Facebook’s antitrust challenge has arrived in the form of lawsuits from the FTC and 40 plus states. The core issue is the company’s historical approach to acquire competitors versus compete.
The market’s muted response to FB shares reflects the fact these allegations have been known since July. That said, they are serious and will take years to navigate. While all Big Tech will have their regulatory headaches, Facebook has more acute risk. In the end, the company’s engagement will remain high, and FB’s multiple may face a headwind.
We see four potential outcomes, in order of most likely
- Facebook pays a big fine.
- Future M&A activity gets more difficult.
- Facebook wins and nothing happens.
- The company is broken up.
The worse outcome for Facebook is that M&A becomes more difficult. While Facebook has unprecendented network effects with roughly 3B monthly users, network dillution is possible with upstarts like TikTok.
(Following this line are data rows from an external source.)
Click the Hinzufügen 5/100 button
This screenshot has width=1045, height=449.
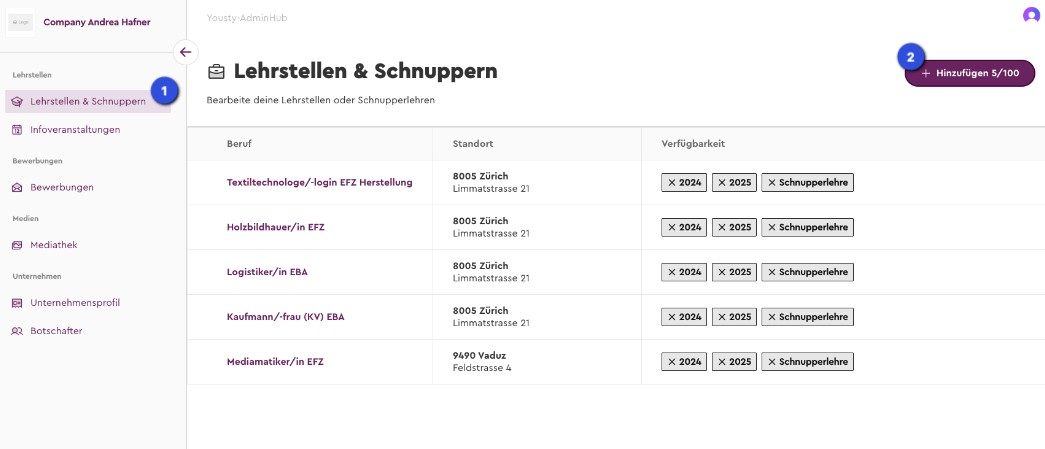(970, 73)
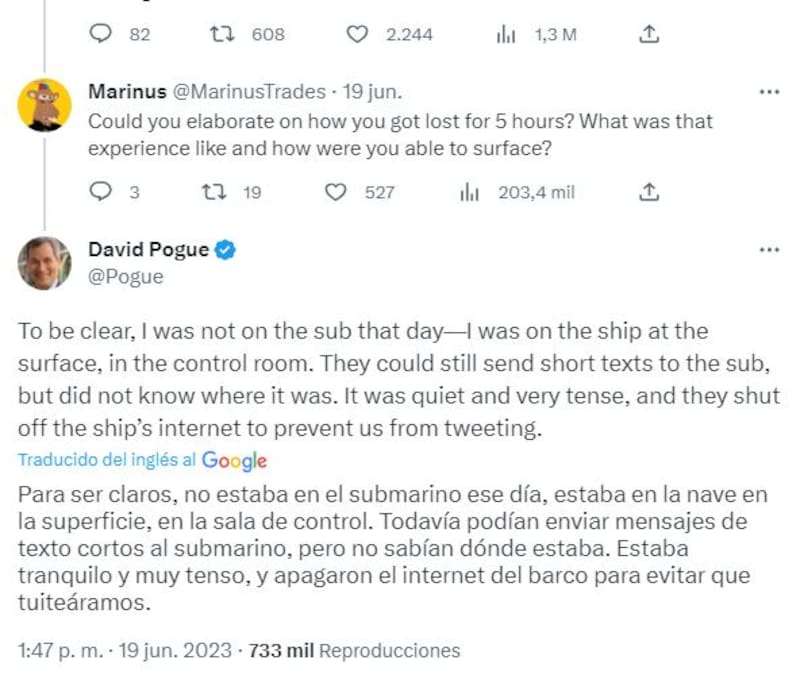Screen dimensions: 800x675
Task: Retweet the Marinus tweet with 19 reposts
Action: (214, 192)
An unlikely, best case outcome
A surprisingly positive outcome would be the company is broken up. We see a scenario in which investors view the sum of the parts as greater than the whole, and collectively increase Facebook’s valuation. While in this scenario some of the network effects would be comprised, each property (Facebook, Instagram, WhatsApp, Messenger) would still have reach orders of magnitude greater than any competitor. This reality will retain engagement and advertisers.
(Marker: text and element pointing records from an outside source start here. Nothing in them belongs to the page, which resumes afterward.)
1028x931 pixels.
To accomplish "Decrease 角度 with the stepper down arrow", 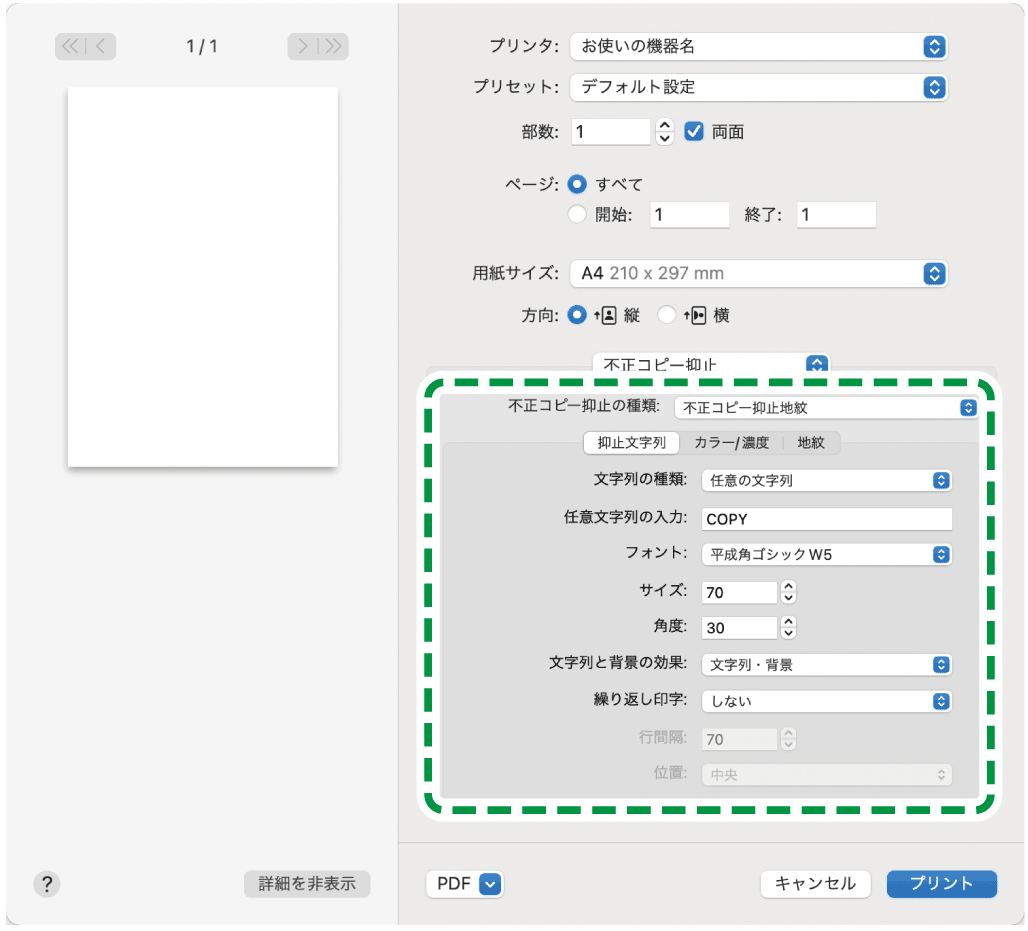I will click(788, 632).
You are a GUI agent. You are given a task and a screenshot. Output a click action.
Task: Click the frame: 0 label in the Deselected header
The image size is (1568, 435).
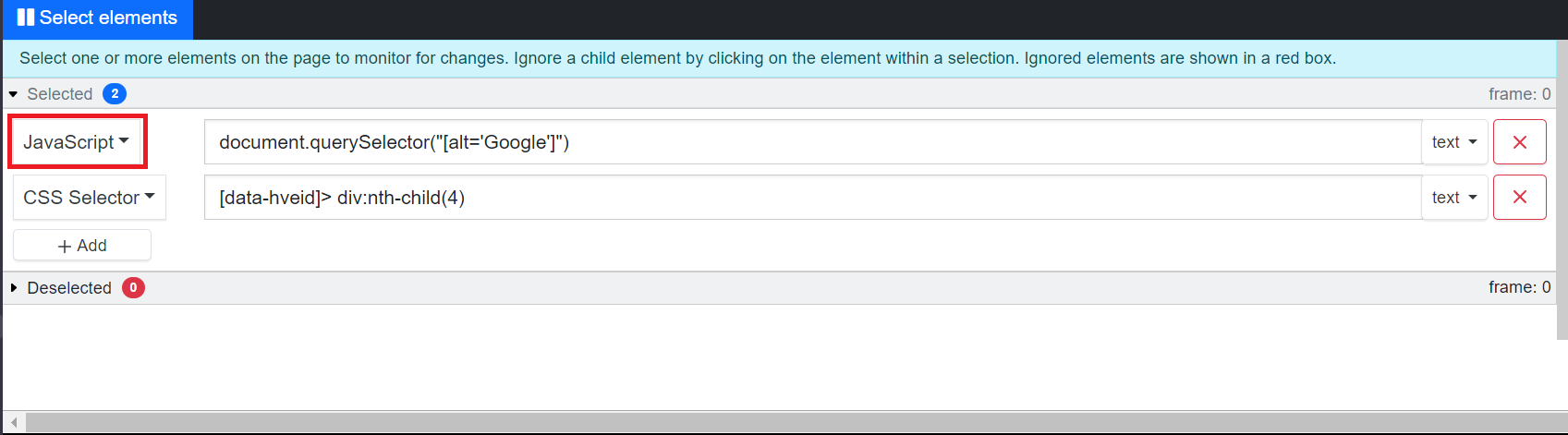(x=1519, y=288)
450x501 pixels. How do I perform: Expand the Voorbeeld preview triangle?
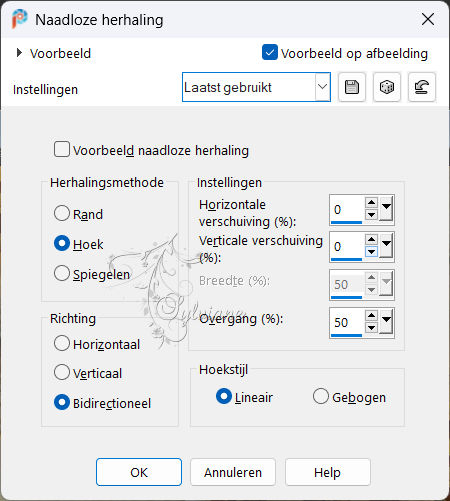tap(19, 53)
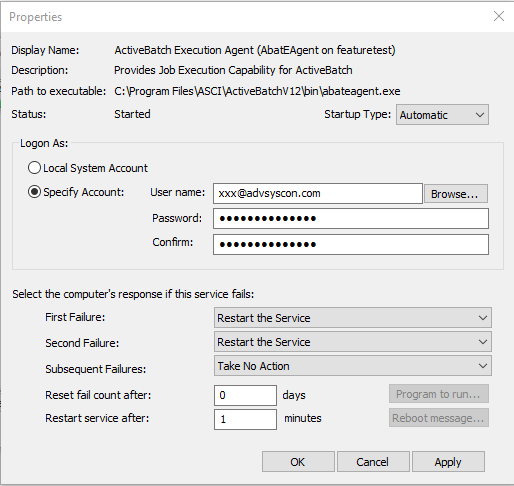
Task: Focus the Confirm password field
Action: coord(351,244)
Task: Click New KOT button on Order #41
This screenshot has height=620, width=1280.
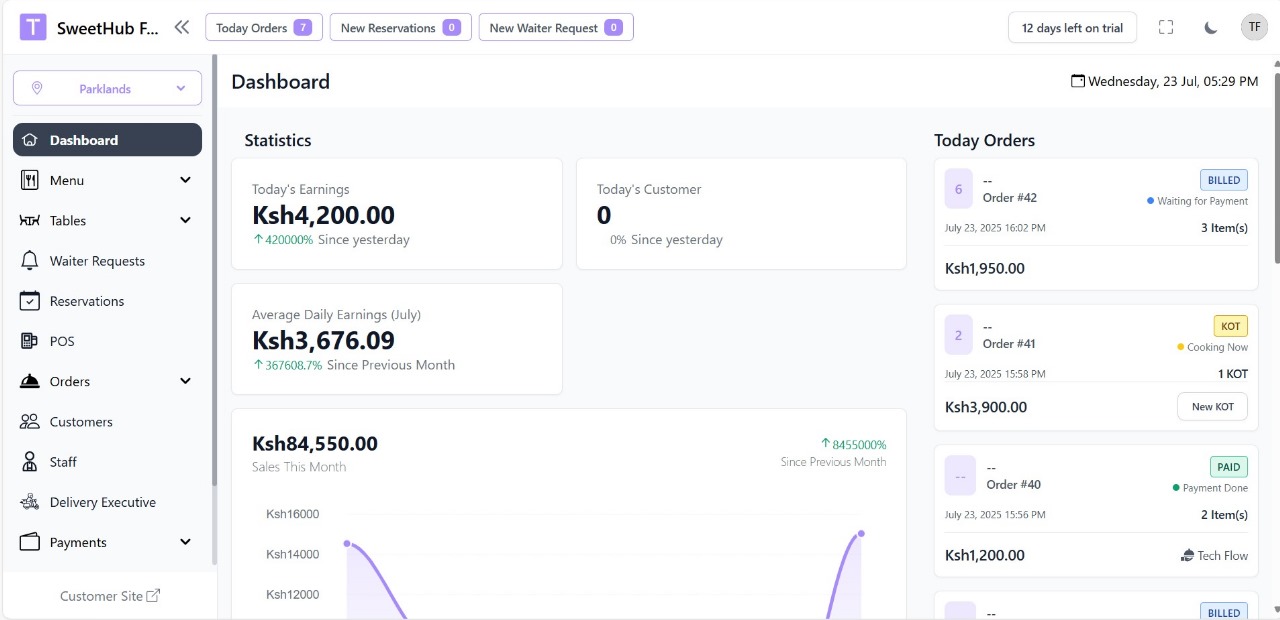Action: click(1212, 407)
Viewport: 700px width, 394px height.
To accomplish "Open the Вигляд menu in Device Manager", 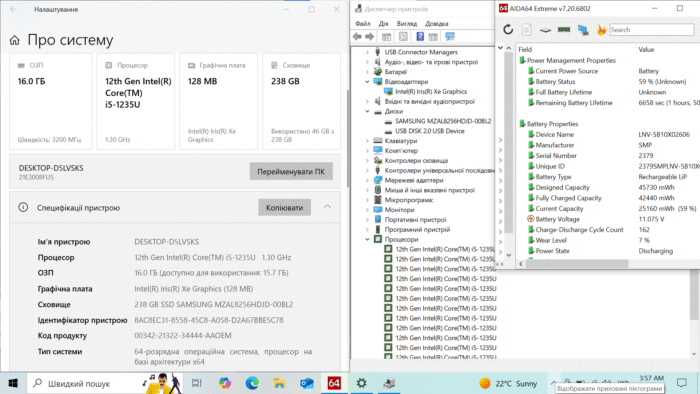I will click(x=406, y=24).
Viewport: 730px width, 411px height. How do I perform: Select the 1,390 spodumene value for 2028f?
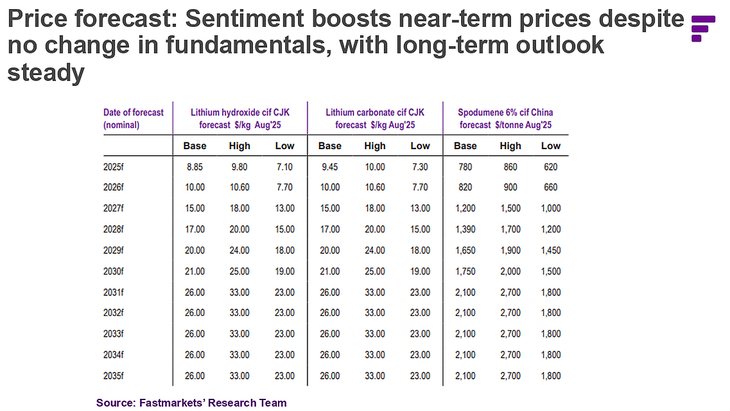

We expect engagement to remain unchanged
Despite these lawsuits and bad press, it’s unlikely to impact engagement on Facebook’s platforms. The Cambridge Analytica episode was largely more damaging PR, and yet yielded no change in engagement. We’re addicted to Facebook.
A response from Big Tech
Tim Cook, in an unrelated podcast this week, mentioned a “lack of responsibility” from Big Tech outside of Apple. This makes sense, as it’s easy for Apple to take the high road given they aren’t reliant on advertising.